Someone once said, "Never set yourself achievable goals." I'm willing to bet he died a lonely, bitter man, and I have no desire to follow in his footsteps. However, I do
have to figure out what the Software Carpentry
course should try to teach scientists about programming for the web. I have to teach something: getting data from the web, and making data and useful programs accessible to others, is high on everyone's wish list, and crucial to being a more effective scientist.
But even basic web programming would be a course unto itself. At best, there's room in Software Carpentry for two hours of lecture and four hours of practical work. Students will be comfortable with strings, lists, loops, conditionals, and functions; they will have just met regular expressions, XML, and databases, and their grasp of these topics will still be pretty shaky. It's hard to cover even simple CGI programming with those constraints, and morally questionable as well---there are just too many ways they could leave their machines open to compromise.

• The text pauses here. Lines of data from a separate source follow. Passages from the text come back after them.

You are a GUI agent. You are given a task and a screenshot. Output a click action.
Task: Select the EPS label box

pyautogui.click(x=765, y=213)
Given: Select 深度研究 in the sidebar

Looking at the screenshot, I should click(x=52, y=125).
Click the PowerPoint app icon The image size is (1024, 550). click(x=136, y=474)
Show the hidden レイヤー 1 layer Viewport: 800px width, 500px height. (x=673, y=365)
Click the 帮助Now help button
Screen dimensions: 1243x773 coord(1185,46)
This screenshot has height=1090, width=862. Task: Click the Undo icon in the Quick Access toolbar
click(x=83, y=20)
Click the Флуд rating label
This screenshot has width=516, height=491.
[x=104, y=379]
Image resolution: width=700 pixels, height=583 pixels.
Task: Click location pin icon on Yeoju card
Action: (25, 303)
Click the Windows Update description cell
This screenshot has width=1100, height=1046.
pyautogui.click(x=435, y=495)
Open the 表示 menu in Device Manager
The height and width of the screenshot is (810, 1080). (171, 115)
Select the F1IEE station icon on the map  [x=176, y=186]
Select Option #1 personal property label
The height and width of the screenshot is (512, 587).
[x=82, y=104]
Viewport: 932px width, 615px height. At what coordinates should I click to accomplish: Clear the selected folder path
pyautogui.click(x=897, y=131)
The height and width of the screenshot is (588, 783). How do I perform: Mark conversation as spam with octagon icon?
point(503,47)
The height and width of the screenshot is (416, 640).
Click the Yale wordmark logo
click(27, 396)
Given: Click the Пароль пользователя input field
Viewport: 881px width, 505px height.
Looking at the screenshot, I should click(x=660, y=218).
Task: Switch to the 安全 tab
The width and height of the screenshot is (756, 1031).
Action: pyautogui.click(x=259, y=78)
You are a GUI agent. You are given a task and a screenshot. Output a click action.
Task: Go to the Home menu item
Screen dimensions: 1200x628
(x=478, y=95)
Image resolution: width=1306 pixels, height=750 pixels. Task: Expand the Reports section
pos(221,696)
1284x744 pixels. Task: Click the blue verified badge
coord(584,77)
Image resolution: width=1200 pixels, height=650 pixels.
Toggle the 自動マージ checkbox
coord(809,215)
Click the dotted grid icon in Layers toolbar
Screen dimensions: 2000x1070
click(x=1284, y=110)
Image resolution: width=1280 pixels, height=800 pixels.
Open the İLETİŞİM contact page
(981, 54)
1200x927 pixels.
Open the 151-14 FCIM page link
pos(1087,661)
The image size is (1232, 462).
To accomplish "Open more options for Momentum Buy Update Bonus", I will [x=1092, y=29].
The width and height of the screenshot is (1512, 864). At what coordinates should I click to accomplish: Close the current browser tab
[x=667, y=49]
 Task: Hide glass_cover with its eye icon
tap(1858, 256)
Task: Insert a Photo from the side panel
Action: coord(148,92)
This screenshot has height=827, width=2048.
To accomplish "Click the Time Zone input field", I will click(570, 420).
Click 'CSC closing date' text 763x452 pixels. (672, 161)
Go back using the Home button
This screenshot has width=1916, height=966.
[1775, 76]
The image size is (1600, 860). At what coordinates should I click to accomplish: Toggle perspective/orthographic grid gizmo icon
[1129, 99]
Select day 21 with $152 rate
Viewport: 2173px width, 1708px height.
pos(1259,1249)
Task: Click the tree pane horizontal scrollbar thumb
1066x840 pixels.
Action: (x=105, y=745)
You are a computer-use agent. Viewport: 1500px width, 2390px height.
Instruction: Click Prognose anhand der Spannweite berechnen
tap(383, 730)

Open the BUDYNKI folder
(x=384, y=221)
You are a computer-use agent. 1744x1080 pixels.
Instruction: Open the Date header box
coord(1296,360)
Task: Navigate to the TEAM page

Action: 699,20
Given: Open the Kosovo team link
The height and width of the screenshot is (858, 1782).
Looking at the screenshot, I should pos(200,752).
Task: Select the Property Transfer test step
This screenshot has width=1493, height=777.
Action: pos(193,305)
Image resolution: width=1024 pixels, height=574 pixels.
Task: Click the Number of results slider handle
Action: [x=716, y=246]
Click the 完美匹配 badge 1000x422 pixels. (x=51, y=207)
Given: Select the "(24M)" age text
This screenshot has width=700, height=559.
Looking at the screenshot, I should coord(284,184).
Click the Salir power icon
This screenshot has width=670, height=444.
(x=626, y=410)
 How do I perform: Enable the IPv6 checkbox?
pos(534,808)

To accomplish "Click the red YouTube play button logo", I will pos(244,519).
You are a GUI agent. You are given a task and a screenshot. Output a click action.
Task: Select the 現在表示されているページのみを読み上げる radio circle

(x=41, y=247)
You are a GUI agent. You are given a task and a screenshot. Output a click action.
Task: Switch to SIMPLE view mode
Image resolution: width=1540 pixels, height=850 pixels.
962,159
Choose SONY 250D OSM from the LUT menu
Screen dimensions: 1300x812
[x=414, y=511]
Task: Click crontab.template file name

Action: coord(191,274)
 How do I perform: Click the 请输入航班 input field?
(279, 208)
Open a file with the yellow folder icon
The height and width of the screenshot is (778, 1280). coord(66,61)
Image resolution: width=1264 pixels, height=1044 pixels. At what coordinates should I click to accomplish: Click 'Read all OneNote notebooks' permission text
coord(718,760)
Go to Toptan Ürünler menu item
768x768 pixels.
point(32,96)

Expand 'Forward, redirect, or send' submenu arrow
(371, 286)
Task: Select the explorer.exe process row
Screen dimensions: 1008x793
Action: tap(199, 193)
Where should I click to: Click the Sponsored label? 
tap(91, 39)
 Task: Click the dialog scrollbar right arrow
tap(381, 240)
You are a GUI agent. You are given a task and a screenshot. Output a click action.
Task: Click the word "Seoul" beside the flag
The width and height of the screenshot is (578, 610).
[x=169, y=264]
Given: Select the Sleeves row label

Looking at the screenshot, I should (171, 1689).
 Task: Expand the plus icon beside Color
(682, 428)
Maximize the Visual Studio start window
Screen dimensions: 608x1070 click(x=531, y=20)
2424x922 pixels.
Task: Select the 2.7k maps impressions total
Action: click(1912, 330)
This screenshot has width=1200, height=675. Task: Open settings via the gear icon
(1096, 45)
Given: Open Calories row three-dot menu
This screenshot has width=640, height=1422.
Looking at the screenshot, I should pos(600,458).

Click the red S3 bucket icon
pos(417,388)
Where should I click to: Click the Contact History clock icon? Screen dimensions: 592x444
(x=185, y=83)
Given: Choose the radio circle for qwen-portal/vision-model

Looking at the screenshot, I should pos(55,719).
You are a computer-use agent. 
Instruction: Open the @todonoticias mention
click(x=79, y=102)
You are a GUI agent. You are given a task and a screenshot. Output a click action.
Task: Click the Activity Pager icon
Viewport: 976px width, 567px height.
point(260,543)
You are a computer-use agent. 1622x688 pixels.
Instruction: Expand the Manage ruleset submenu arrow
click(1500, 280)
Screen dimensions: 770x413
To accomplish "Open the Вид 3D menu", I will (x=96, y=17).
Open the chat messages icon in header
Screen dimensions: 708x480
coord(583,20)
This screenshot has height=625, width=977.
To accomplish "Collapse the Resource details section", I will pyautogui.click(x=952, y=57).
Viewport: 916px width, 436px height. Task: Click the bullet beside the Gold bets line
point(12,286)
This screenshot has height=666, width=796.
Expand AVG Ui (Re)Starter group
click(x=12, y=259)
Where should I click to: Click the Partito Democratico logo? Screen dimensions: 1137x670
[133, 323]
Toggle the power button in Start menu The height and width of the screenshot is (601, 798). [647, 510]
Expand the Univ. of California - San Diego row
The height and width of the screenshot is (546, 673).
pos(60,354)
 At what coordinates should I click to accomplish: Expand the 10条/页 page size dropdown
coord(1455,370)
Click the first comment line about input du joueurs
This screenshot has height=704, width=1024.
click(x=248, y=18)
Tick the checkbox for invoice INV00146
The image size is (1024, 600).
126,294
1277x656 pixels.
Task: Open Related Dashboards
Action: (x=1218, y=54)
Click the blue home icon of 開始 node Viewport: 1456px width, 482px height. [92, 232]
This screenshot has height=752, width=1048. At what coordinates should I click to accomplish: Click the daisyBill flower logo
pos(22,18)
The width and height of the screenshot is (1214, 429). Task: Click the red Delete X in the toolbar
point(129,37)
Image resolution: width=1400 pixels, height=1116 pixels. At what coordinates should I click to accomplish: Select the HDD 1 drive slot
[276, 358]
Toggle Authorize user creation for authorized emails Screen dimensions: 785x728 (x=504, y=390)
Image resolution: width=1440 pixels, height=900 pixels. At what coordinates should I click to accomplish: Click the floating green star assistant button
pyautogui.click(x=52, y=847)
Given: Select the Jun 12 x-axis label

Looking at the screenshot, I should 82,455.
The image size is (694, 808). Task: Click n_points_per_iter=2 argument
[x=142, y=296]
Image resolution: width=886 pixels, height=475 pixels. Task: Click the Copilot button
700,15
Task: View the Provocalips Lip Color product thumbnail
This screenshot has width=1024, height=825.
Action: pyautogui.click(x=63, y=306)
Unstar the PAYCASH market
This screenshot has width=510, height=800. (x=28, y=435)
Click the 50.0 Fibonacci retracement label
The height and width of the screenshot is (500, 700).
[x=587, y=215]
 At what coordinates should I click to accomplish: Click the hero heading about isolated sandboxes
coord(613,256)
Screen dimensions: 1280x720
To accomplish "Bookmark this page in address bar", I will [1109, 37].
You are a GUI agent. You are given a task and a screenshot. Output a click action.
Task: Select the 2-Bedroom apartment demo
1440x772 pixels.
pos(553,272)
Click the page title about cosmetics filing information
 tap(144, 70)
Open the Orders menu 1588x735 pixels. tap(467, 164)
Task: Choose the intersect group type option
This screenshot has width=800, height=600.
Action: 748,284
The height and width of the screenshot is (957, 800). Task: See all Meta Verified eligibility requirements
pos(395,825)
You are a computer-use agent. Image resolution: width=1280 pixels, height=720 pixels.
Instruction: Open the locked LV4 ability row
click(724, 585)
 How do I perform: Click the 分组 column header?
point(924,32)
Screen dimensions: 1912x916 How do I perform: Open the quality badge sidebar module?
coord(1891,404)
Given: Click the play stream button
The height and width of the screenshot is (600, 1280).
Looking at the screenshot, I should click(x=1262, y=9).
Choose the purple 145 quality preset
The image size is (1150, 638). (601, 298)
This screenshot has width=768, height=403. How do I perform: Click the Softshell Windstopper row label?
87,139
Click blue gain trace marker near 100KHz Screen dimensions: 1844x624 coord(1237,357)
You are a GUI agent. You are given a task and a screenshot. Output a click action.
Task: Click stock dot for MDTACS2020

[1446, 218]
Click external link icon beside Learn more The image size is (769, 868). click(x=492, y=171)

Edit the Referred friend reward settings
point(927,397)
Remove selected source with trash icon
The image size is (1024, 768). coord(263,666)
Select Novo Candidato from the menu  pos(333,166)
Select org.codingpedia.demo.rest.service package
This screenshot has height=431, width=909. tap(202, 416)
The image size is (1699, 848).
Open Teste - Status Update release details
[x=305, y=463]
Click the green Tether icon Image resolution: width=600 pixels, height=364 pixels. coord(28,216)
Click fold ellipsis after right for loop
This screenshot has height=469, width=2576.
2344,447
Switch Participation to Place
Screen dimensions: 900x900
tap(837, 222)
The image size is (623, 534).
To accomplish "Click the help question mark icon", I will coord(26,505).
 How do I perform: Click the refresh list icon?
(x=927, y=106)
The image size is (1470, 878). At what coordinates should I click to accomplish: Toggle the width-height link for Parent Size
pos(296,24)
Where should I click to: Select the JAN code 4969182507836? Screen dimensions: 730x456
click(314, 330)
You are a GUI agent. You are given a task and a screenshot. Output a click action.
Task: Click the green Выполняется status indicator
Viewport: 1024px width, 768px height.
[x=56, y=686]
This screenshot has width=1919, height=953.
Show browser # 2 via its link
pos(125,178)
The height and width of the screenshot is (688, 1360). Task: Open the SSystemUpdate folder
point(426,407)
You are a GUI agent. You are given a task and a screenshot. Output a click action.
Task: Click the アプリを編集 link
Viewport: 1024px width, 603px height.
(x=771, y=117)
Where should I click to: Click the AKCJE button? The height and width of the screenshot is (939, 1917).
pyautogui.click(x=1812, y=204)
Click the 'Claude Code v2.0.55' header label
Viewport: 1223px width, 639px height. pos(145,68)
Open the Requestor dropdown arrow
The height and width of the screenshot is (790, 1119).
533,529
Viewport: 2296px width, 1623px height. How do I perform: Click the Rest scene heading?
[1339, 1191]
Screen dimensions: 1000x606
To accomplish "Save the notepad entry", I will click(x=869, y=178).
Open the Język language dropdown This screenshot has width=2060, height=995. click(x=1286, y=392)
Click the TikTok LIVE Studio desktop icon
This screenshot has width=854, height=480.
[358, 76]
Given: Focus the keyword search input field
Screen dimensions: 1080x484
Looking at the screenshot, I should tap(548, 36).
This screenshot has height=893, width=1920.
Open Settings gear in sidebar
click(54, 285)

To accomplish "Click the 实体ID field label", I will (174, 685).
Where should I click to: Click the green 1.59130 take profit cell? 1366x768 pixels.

I'm tempted to introduce them to an RSS-based mashup tool like Yahoo! Pipes
, but (a) it's closed-source and proprietary (which means it could disappear at any moment, like FuseCal
and so many others), (b) getting data from your own machine requires exactly those skills we don't have time to include in the two hours (or a friendly sys admin with time on her hands). Is there an open source tool that does similar things? It'd have to be much (much, much) lighter weight than scientific workflow tools like Taverna
, allow users to mix local and remote data/processing/services, and be nearly trivial to extend. Any pointers? Or is anyone interested in helping write such a beast?